[Problem details]: Please copy each line of the records below that holds the word "avril".

· · · · · · ·

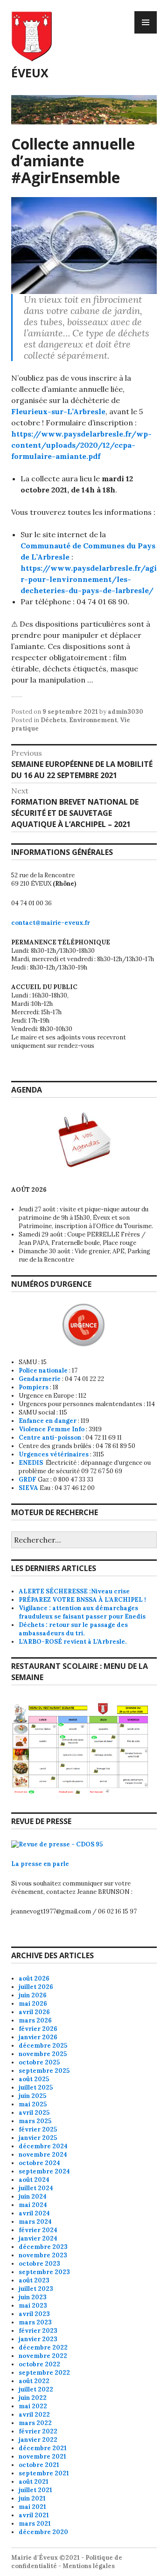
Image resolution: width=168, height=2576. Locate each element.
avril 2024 (34, 2213)
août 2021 (34, 2482)
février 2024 (38, 2230)
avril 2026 (34, 2012)
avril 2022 (34, 2415)
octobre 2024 (39, 2163)
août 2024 (34, 2180)
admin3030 (125, 712)
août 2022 (34, 2381)
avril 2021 (34, 2515)
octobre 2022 (39, 2364)
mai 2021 (32, 2507)
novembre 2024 (43, 2155)
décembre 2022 (43, 2347)
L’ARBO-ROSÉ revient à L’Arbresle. (72, 1642)
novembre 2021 (42, 2456)
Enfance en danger (48, 1421)
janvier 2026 (38, 2037)
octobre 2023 (39, 2264)
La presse (27, 1864)
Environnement (93, 720)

· · · · · · ·

[Problem solution]:
avril 2024 (34, 2213)
avril 2026 (34, 2012)
avril 2022 (34, 2415)
avril 2021 (34, 2515)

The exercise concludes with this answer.